In me, are all of the other men who have come before me. All those who have sacrificed their lives in the name of safety, of protection, of providing, of Love.
Looking back through recent history, men have been sent to work on the railroad, the coal mines, building high-rises and other dangerous jobs, putting their lives at risk in order to build a safe society for those they loved. They’ve been sacrificed through war, literally canon fodder, without much of a second thought. They’ve devoted their lives to work so that they could provide for their families, often without recognition of the sacrifice they were actually making. They were told “women and children first” in the face of disaster, as if their lives weren’t as valuable or meaningful. Whether we realize it consciously or not, this is all deeply ingrained in the male psyche, teaching us our value and what it means to be a “man”, all passed along through generations.
Our value is dependent on what we can provide, what we can give, what we can offer to the world and what we can sacrifice. Our value isn’t inherent, it needs to be earned. Who we are, meaning our internal world of what we’re feeling, isn’t enough or as important. This could then help explain the idea of men’s fragile egos of today: the need to build an “identity” in order to feel important, to always have to be “right”, to acquire wealth and status and power because deep down in our bones and DNA we know that it’s just a front for how we really feel. It’s a lie in order to protect our fragile, hurting Hearts. We’ve learned to escape solely into the world of the mind, the intellect, while neglecting, suppressing and avoiding what we feel in our bodies. By doing this, we could safely observe and understand Life without ever having to truly Feel and Experience it. Without having to be emotionally vulnerable and show who we really are.
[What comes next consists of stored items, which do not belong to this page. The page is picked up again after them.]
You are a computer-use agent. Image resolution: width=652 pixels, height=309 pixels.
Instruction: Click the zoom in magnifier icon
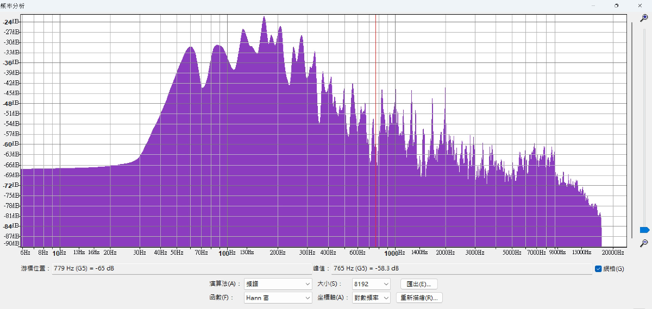point(644,18)
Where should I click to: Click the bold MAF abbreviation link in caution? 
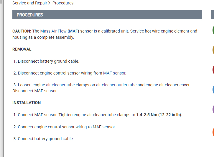point(74,31)
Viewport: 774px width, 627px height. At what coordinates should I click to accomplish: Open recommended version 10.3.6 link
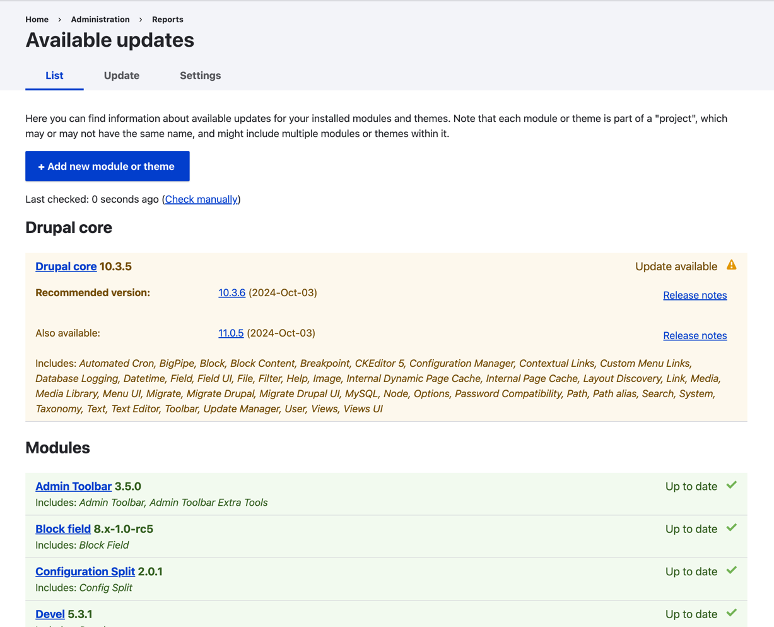tap(232, 293)
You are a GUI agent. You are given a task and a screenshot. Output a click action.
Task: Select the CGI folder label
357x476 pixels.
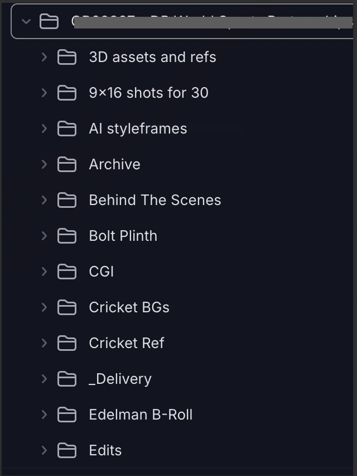click(x=101, y=272)
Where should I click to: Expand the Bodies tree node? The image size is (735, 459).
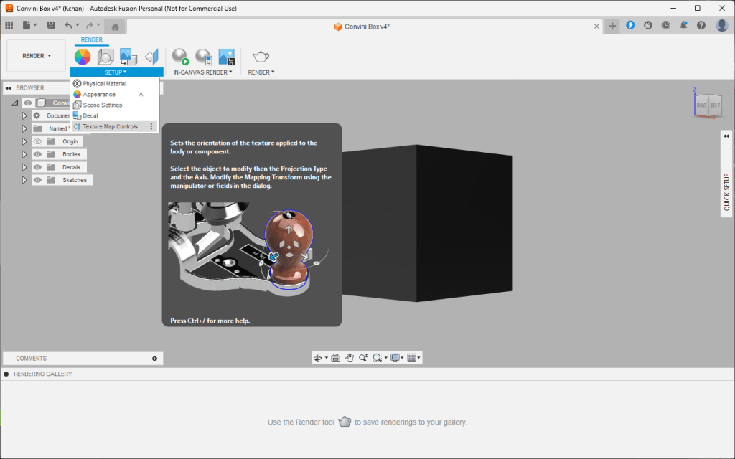pos(24,154)
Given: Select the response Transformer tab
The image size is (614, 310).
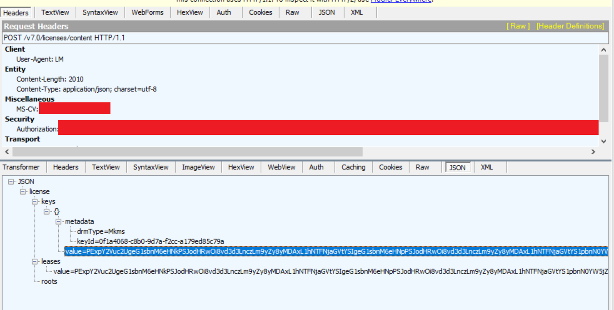Looking at the screenshot, I should (x=21, y=167).
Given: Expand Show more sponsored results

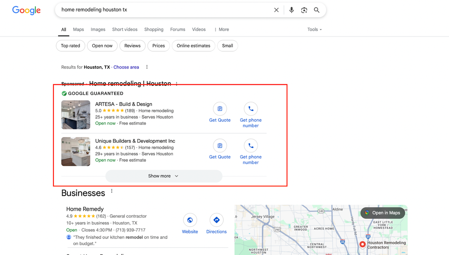Looking at the screenshot, I should [x=164, y=176].
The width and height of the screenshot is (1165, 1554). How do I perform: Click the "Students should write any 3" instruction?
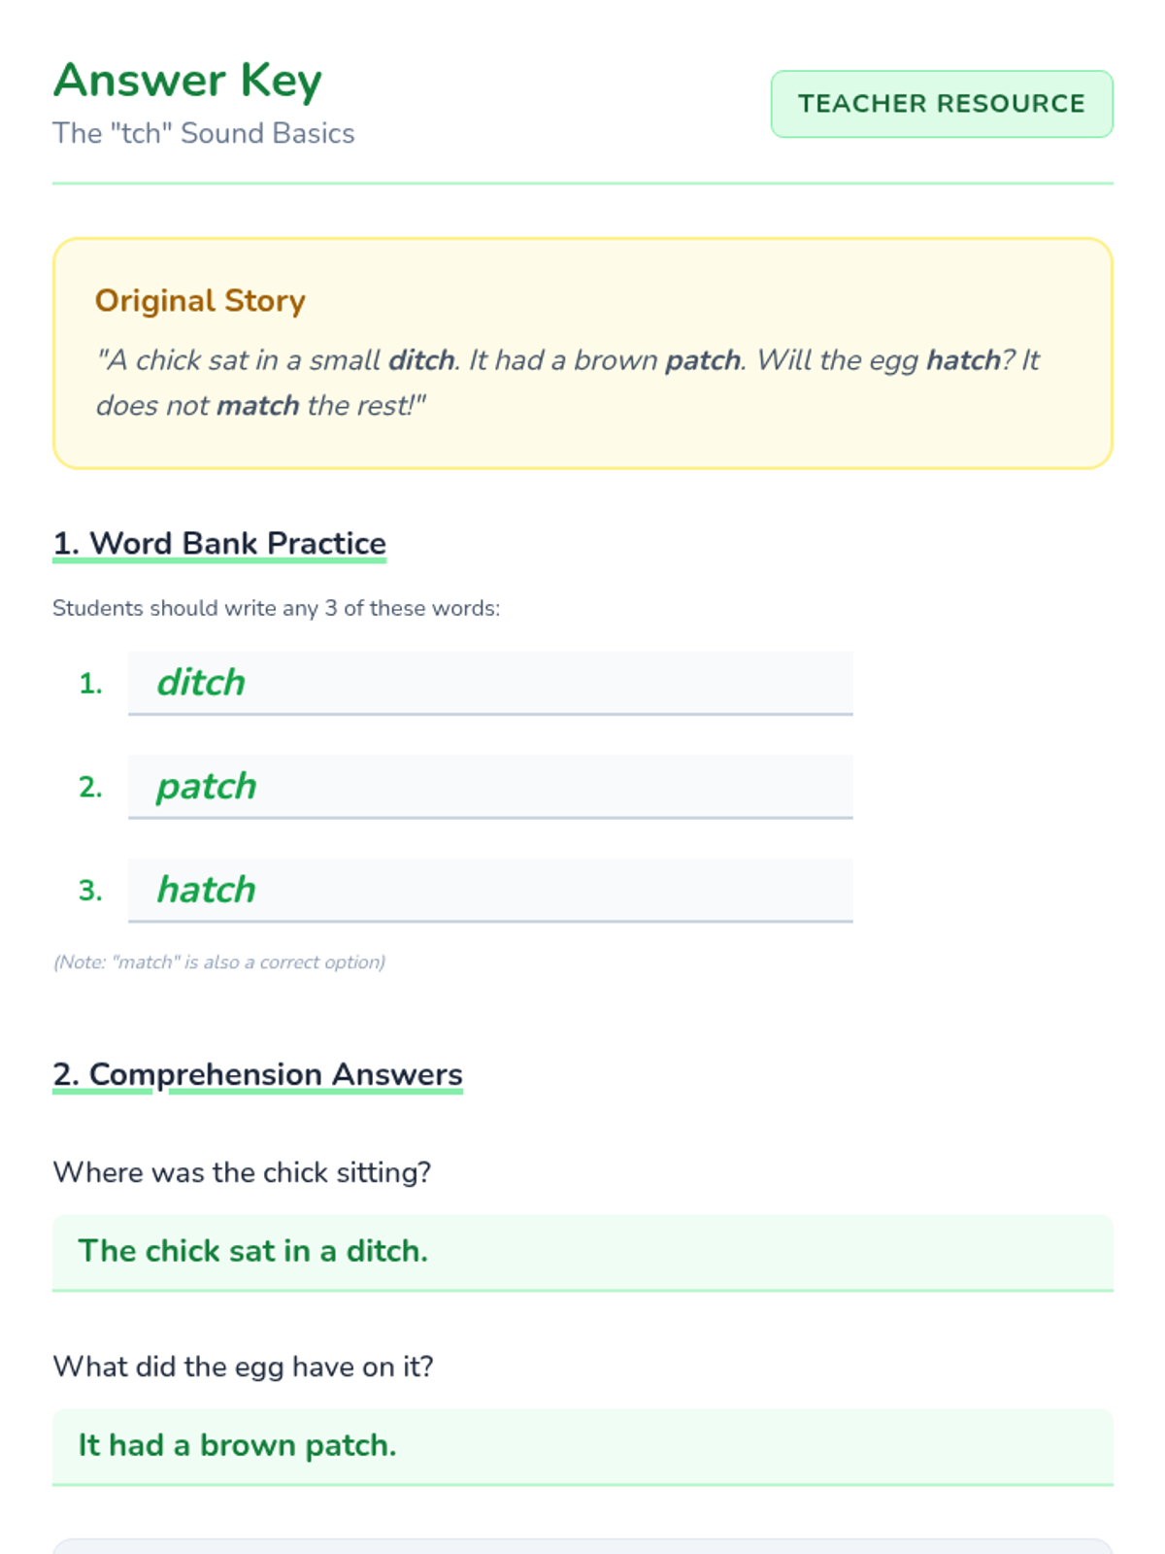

But the armour we’ve learned to wear doesn’t come off easily. Our muscles flexed so tight that nothing can penetrate them. Our hearts have become gun-shy to exposing themselves, because they’ve been forced to remain closed for too long. It’s become second nature. We often don’t even realize that we’re wearing this armour, or know how to actually take it off. Having to survive in a world so full of ugliness and greed and pain and sacrifice didn’t really leave us much choice. And our fathers, and grandfathers and great grandfathers passed this along as an inheritance to us, hoping that one day we’d be able to break free from it. To set down the self-protection and feel what it’s like to fully open our hearts to the world, to not have to “man up” or “keep it together” or “be strong” all of the time. We have emotions just like everyone else, but unfortunately we’ve been taught that they aren’t as important. Why do you think the male suicide rate is higher? Or that there is so much male anger and violence? We feel alone in our pain, often with nowhere to turn. Holding all of these feelings in without an outlet, or having someone to help hold these emotions for us, gets heavy. Having to support others while silently fighting our own internal battles is exhausting. There is a feeling of isolation that can come along with our emotions, having to adhere to the program that tells us emotional vulnerability equals weakness. This has been incredibly damaging and prevents our ability to truly open and experience connection on a more vulnerable level, the way that we’re expected to in close relationships, especially for us that are already more sensitive. We’ve become emotionally immature and suppressed because we haven’t been taught that it’s okay for us to feel them in the first place. Our emotions haven’t been held, or respected or valued properly in order for us to feel safe in expressing them. It’s always been about what we’re able to give or provide, rather than who we actually are.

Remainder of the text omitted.